# STATED GOAL
Print the listing below verbatim, every line of it, without the pictures.

# RECORDS FOR PROCESSING
• • • • •
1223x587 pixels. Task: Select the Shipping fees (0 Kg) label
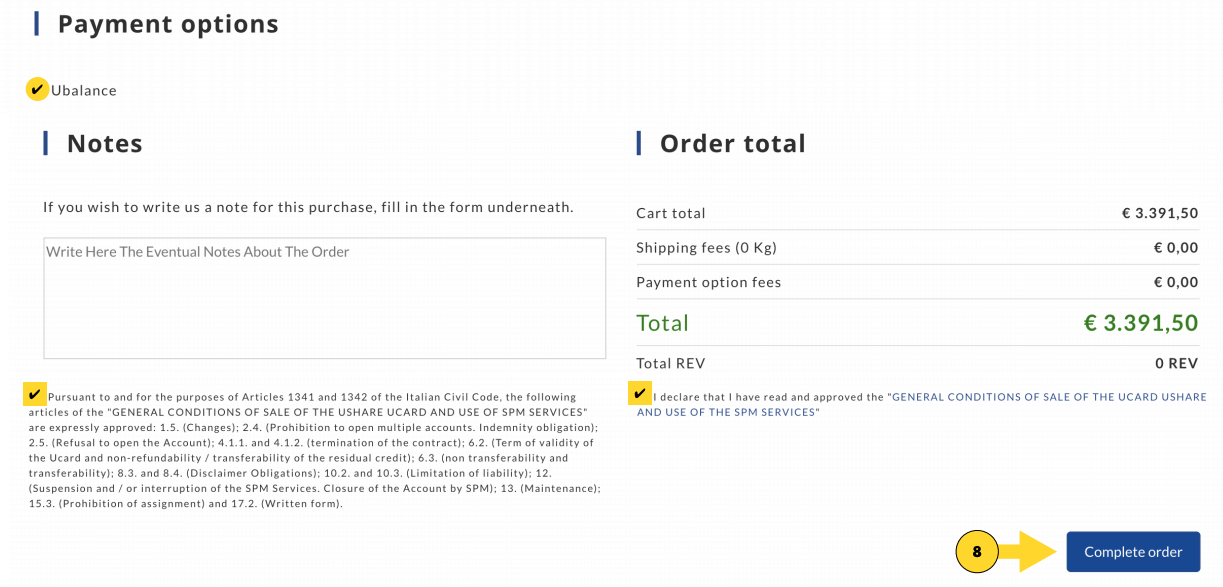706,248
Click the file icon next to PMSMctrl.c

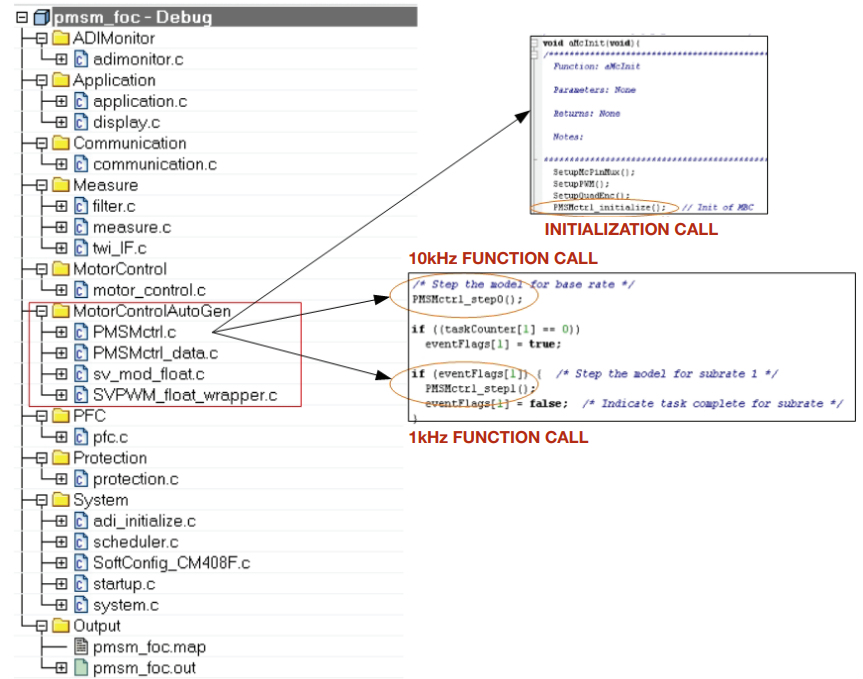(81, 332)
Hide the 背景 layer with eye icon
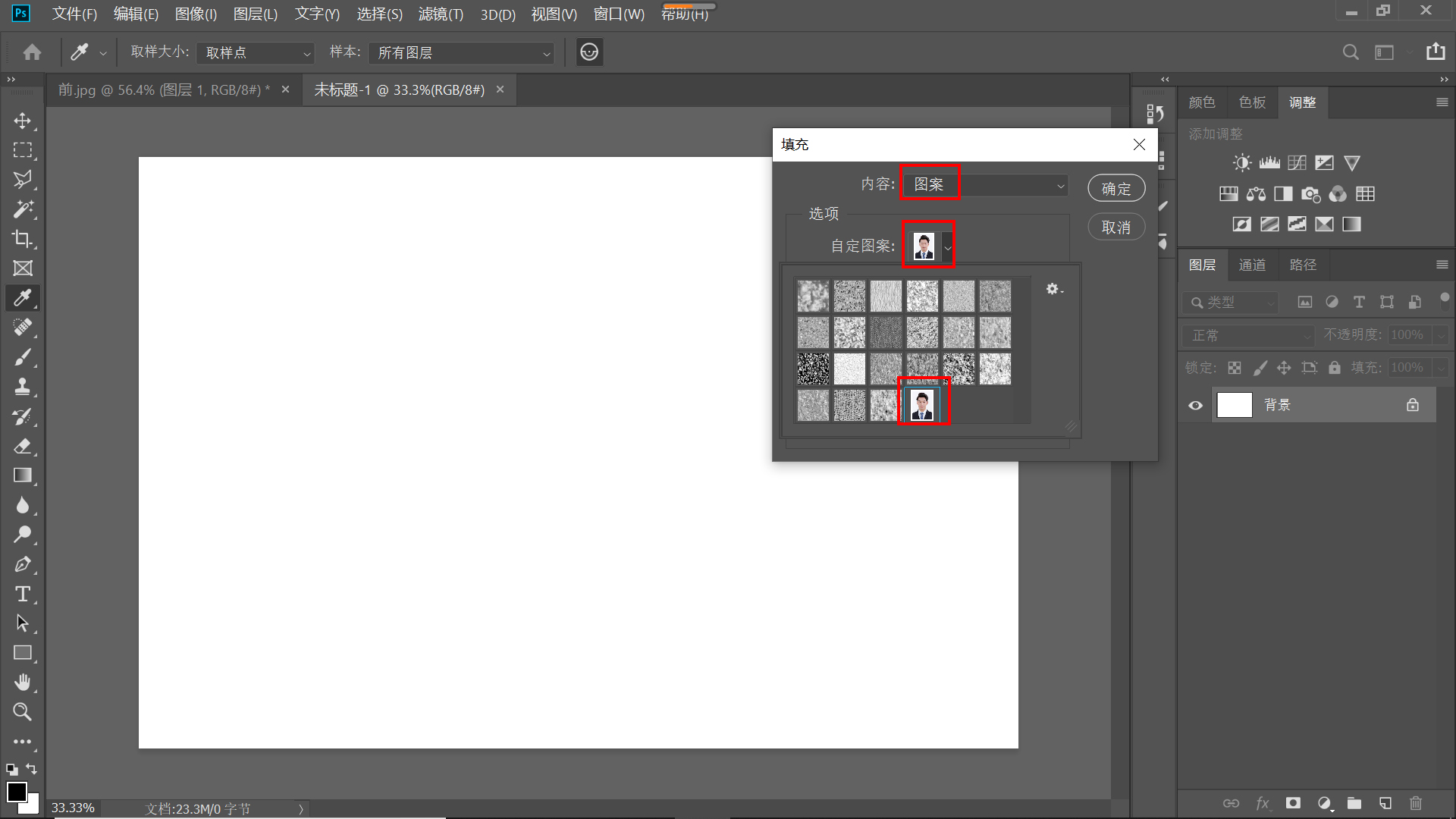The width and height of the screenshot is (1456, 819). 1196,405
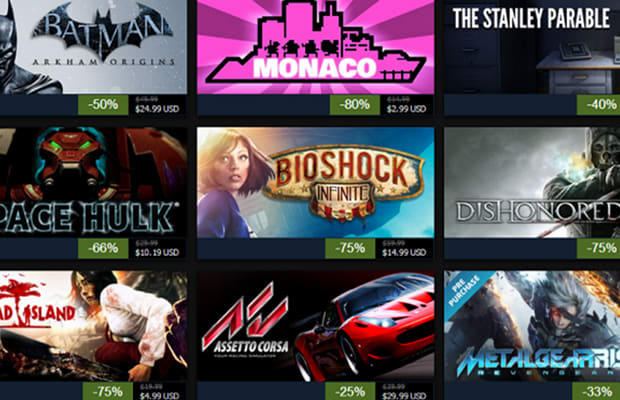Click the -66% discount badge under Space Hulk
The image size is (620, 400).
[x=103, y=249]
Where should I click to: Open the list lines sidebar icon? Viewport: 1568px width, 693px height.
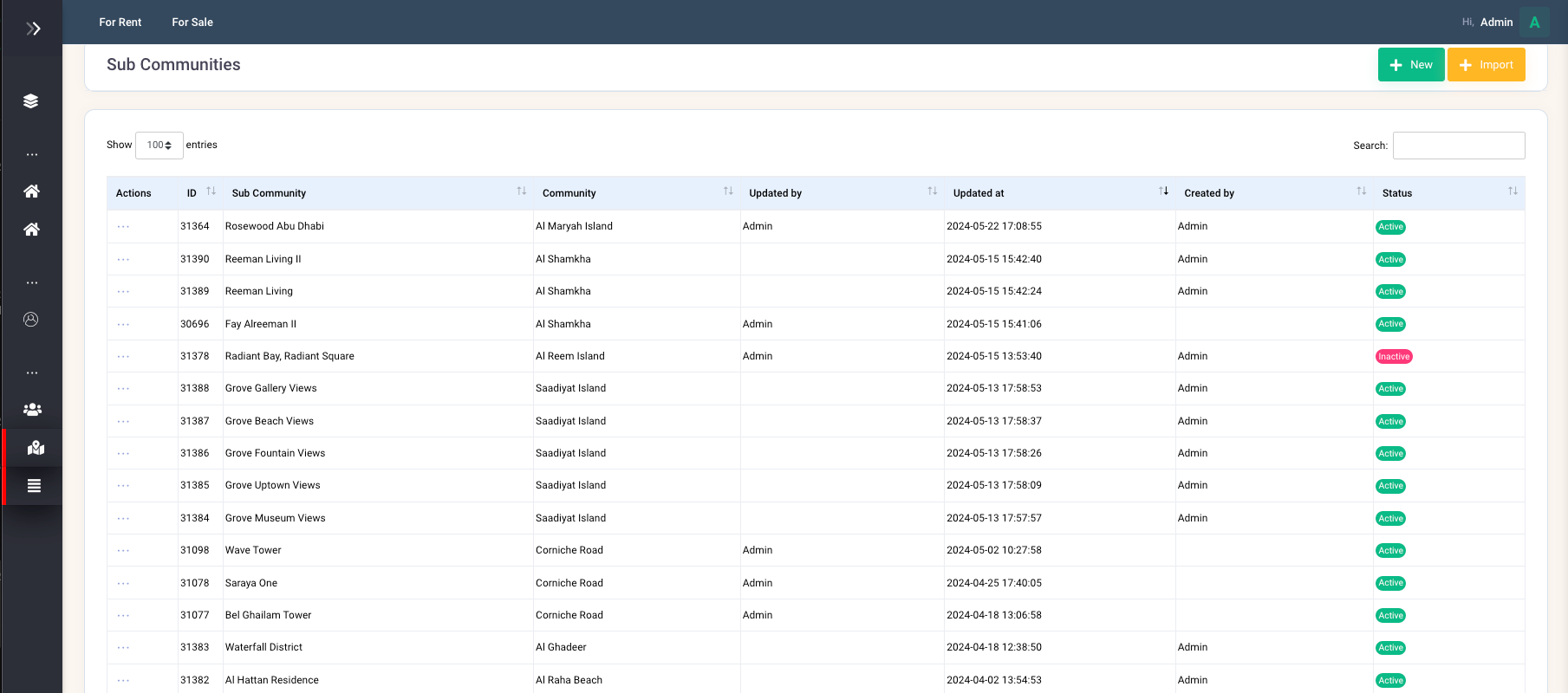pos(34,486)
• • • • •
# RESULT BELOW
1223x587 pixels. Task: Select the Shipping fees (0 Kg) label
706,248
Click the file icon next to PMSMctrl.c

(81, 332)
Hide the 背景 layer with eye icon
The width and height of the screenshot is (1456, 819). 1196,405
Click the -66% discount badge under Space Hulk
The image size is (620, 400).
[x=103, y=249]
Where should I click to: Open the list lines sidebar icon? Viewport: 1568px width, 693px height.
pos(34,486)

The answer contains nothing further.